There is a common misconception that Islam is a strict religion and is against modernity. While in fact, it never opposes having possessions which benefit a man and the whole society. Had it been against the usage of such property, our Holy Prophet (PBUH) would not use a horse for travelling. As, a horse used to be the best mode of journey in that time, same way a person can use the one of supreme object for its ease in this day and age. The verity of the subject is to keep the right level of equilibrium between one`s needs and wants.

But seek, through that which Allah has given you, the home of the Hereafter; and [yet], do not forget your share of the world. And do good as Allah has done good to you. And desire not corruption in the land. Indeed, Allah does not like corrupters.” [Quran, 28: 77]

One must not become too much indulged in the materialistic world that it forgets the remembrance of God and its other religious and moral responsibilities. That is why Zakah (charity) has been made obligatory to perform so that the love of worldly possessions could be moderated through it.
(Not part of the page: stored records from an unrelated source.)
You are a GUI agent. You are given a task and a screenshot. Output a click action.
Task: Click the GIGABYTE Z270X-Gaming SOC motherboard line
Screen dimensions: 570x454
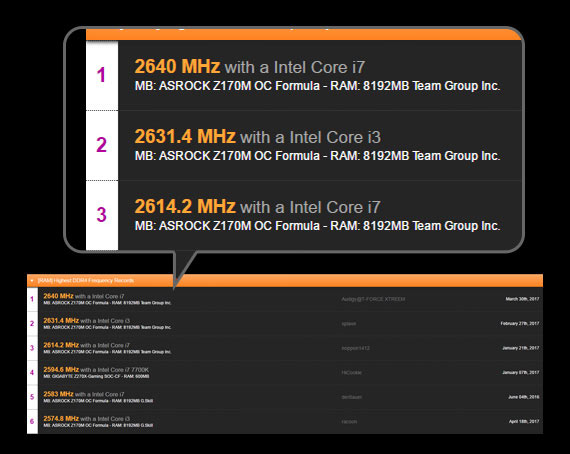pos(96,377)
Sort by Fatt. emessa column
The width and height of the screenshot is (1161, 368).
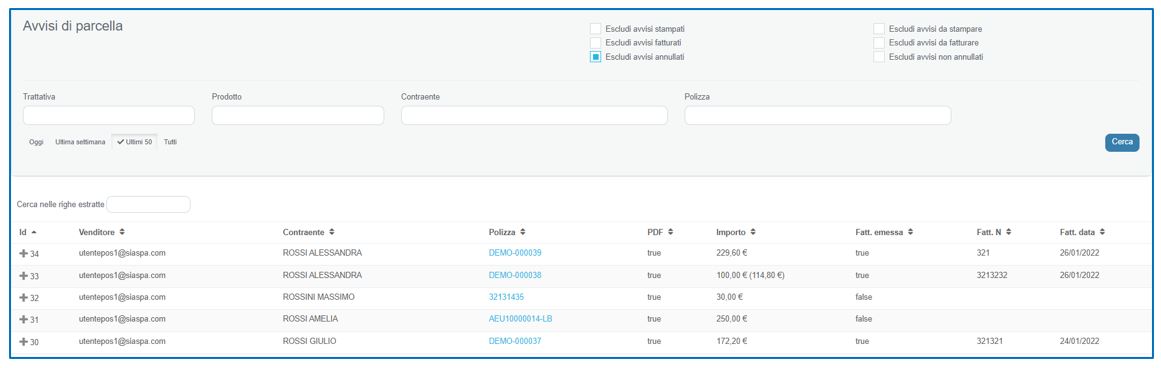[910, 232]
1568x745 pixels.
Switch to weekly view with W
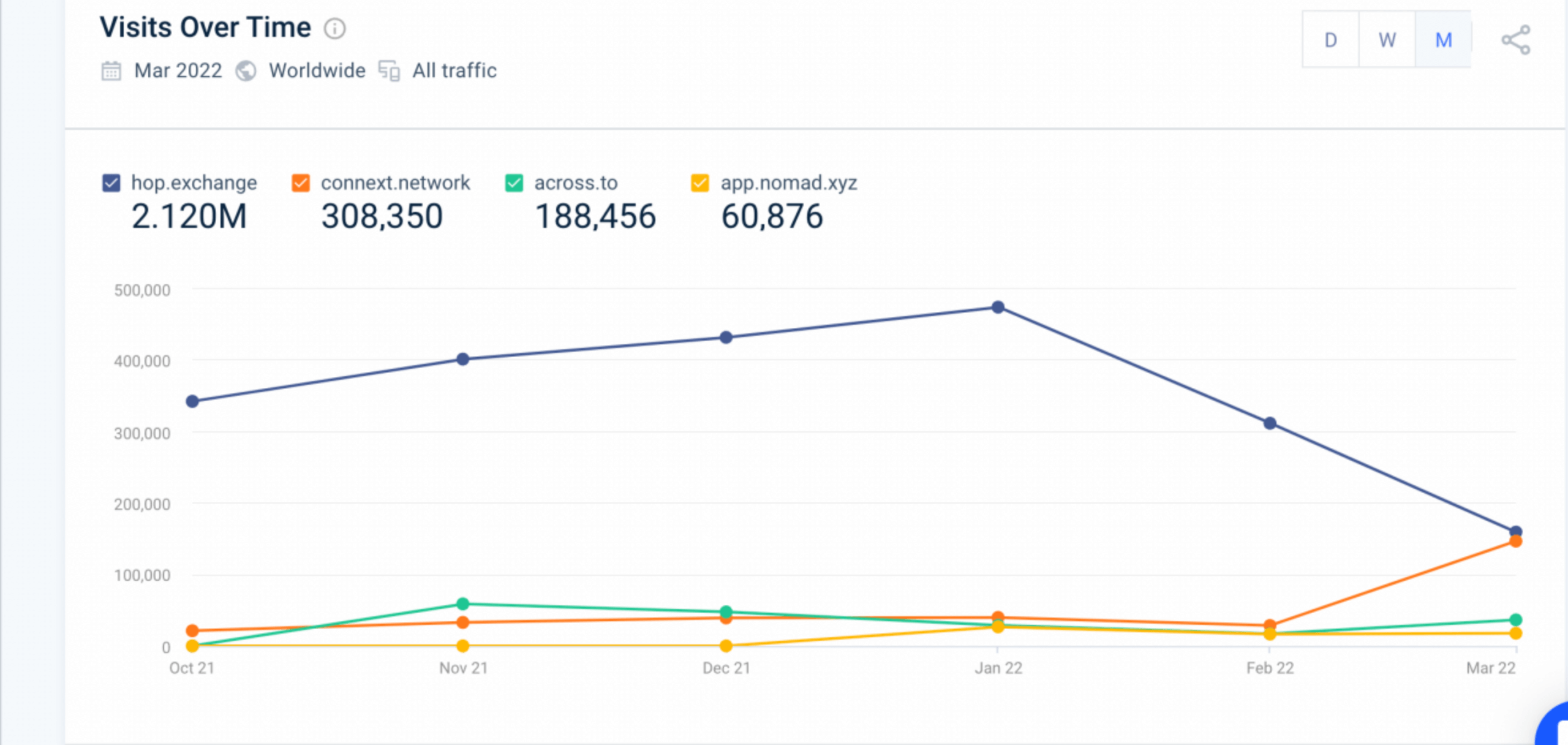(1387, 40)
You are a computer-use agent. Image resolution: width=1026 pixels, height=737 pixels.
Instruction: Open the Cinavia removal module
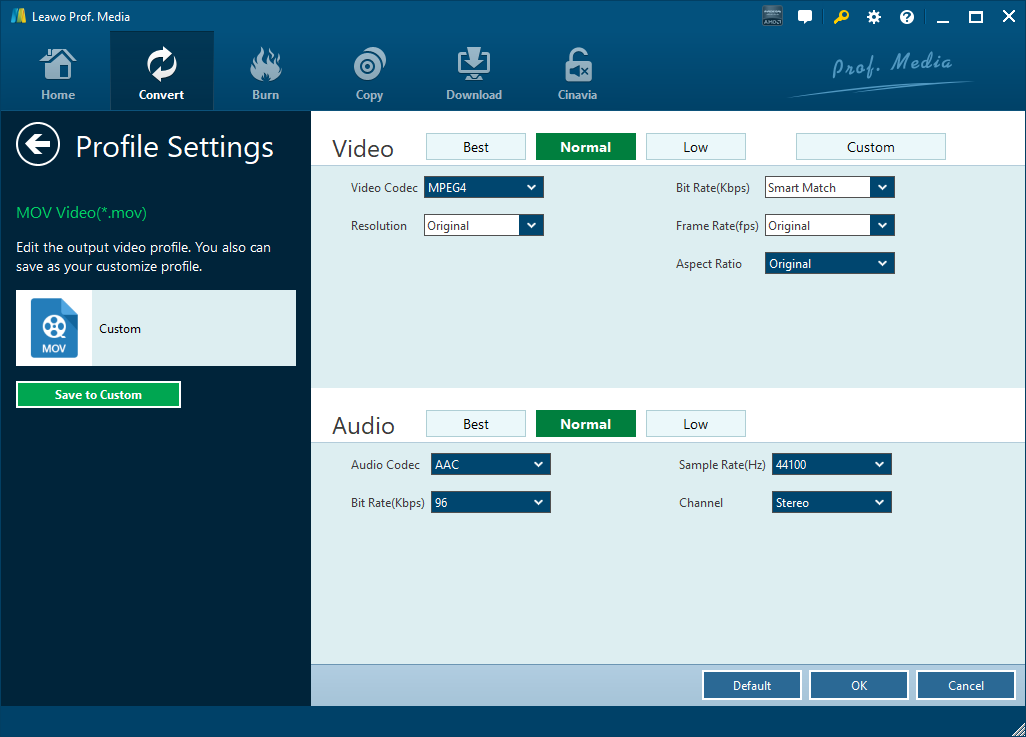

Although one must strictly fulfil its spiritual duties like offering prayers five times a day to get closer to the Almighty, fasting for sake of pleasing the Lord, performing Hajj etc. but one is also excused not to complete such acts being in a state of some difficulty. Allah SWT tells us in Furqan e Hameed:

“O you, who have believed, when you rise to [perform] prayer, wash your faces and your forearms to the elbows and wipe over your heads and wash your feet to the ankles. And if you are in a state of janabah, then purify yourselves. But if you are ill or on a journey or one of you comes from the place of relieving himself or you have contacted women and do not find water, then seek clean earth and wipe over your faces and hands with it. Allah does not intend to make difficulty for you, but He intends to purify you and complete His favor upon you that you may be grateful.” [Quran, 5: 6]

It means that if someone has some problem and cannot accomplish the actually required level of cleanliness due to some unavoidable circumstances, there is no compulsion in this matter, and one can do as much as it can, as intentions decide the outcome of the deeds. Moreover, God, the Exalted says that He does not want to create any kind of complexity for us, rather He wishes only what is good for us.